Can you give the listing as a Markdown table with the columns Row and Line, putting each nonblank line in its own numbered row and leaving out the pictures?

# Records provided start

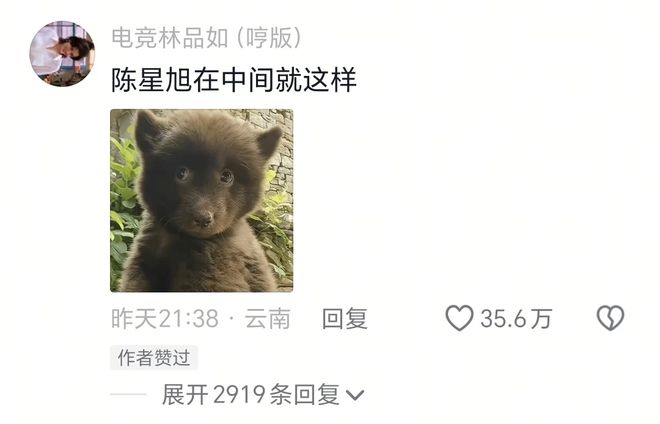Expand the 2919 replies thread
Image resolution: width=660 pixels, height=424 pixels.
click(263, 395)
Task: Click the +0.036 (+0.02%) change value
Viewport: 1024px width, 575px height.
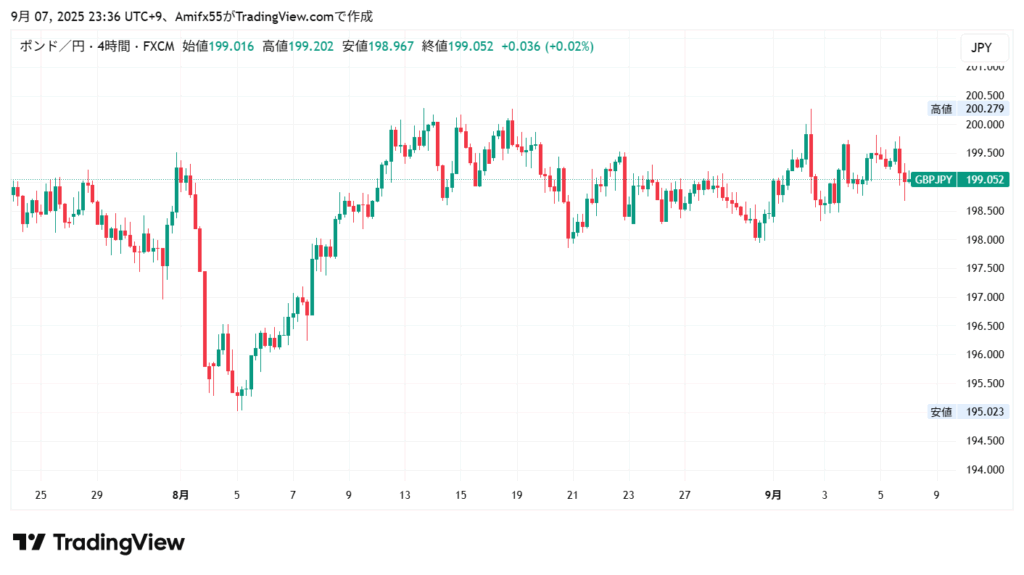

# Records provided end

» Exercise solution
| Row | Line |
|---|---|
| 1 | Expand the 2919 replies thread |
| 2 | Image resolution: width=660 pixels, height=424 pixels. |
| 3 | click(263, 395) |
| 4 | Task: Click the +0.036 (+0.02%) change value |
| 5 | Viewport: 1024px width, 575px height. |